Except that I find that, in the vast majority of cases, the reason given isn't, "Because I have a really cool concept I want to express through this campaign and including the thing you mentioned isn't really compatible with doing so. Could we talk it out and maybe find something that works for both of us?"
Instead, it is, in almost every instance, "I just think <X> are stupid, so I don't let people play them in my games." And when I propose all sorts of alternative options--not just "a village a short ways away," but things like being a one-off (e.g. someone mutated by magic or alchemy, or an alien trying to get back to their own people, or the result of someone's efforts to bring two opposing entities closer together, or coming from a parallel universe, or...) I am shut down, every single time. Not because any of those options are incompatible--it is, in nearly every case, because the person simply doesn't like them and thus nobody should ever get to play one in their games. "My preferences are simply more important."

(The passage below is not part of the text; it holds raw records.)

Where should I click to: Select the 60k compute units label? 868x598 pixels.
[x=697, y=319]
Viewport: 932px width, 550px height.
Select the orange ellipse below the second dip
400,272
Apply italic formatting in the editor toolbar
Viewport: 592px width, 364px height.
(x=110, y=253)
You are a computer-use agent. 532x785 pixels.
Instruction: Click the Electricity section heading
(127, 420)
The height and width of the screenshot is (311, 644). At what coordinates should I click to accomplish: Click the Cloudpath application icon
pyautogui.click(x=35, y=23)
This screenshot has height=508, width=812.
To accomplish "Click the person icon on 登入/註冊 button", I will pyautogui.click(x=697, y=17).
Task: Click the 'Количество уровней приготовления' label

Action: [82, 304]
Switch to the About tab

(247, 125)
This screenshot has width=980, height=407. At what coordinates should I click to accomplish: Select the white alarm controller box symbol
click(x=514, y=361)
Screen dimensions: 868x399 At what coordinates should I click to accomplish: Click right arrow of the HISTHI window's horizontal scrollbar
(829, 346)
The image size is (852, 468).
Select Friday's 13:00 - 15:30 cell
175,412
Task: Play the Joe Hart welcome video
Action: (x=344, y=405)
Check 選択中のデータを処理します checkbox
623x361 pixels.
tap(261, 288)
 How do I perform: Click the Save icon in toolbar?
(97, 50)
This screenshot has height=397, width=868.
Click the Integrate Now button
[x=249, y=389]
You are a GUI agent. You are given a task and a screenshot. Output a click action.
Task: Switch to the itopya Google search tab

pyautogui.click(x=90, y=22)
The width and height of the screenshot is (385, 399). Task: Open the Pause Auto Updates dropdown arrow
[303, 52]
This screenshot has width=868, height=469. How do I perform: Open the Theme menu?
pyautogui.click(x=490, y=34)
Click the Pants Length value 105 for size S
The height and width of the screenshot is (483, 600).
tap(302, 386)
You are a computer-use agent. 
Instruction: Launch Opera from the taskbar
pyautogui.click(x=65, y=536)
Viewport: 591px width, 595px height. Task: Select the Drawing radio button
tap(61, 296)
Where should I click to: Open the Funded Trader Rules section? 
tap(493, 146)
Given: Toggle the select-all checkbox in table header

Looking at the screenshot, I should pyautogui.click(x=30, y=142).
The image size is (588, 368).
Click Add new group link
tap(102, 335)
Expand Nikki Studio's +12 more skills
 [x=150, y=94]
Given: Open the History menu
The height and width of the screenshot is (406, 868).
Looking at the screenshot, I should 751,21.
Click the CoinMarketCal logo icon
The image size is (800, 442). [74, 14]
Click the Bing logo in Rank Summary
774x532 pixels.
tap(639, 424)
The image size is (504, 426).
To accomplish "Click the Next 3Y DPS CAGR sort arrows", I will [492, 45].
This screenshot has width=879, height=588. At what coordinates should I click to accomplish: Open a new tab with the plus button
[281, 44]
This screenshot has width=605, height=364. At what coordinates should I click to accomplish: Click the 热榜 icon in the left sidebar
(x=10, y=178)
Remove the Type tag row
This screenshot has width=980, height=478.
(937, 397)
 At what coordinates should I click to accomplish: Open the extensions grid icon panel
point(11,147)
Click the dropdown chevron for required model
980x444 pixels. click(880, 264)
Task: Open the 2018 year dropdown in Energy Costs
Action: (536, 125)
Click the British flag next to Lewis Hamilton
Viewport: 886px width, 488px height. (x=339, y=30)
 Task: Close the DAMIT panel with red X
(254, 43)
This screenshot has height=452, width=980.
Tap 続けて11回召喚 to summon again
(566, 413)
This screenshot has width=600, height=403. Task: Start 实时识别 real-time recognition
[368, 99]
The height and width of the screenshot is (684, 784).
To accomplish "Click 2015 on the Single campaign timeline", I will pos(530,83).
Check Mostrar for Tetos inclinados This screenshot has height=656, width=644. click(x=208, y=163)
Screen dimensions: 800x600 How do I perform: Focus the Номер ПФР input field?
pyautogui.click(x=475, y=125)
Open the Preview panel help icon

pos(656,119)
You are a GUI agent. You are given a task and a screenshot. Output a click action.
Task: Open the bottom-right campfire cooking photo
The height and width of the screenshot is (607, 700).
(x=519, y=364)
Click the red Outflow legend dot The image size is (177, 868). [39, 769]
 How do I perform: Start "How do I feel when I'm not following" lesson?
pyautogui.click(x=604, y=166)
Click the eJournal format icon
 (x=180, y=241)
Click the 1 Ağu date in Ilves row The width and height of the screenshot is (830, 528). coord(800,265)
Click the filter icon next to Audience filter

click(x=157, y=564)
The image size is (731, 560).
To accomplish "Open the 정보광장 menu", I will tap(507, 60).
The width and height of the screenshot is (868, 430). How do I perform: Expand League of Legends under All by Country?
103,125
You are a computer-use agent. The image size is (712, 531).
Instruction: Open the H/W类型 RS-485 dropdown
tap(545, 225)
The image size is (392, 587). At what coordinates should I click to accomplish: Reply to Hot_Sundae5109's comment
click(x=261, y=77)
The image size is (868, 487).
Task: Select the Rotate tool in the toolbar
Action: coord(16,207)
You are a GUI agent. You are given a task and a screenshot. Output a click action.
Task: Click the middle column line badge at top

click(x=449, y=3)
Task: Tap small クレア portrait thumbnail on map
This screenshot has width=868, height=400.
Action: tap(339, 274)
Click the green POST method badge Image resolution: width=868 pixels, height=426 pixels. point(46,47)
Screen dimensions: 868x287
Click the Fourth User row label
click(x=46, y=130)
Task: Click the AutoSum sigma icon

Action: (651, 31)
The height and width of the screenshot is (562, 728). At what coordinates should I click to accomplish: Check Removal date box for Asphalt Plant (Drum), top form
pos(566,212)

And yes, I have had people say something essentially identical to that. More than once. Because the poor, beleaguered DM with absolute power and zero accountability slaves so hard for their group, while the players who literally can't do anything without DM approval are living large doing only the things they're allowed to do, going to the places they're allowed to go, and (all too often) misled into believing they have any real agency whatsoever.
Edit:
Hence why I said in another thread that I find the pattern today is one of avoiding accommodation as much as humanly possible. It is viking hat all the way, my-way-or-the-highway, "no, hell no, and never darken my door again" (something someone actually said about a request for something not explicitly approved in their games, on another forum.) All shall love DM Empowerment, and despair.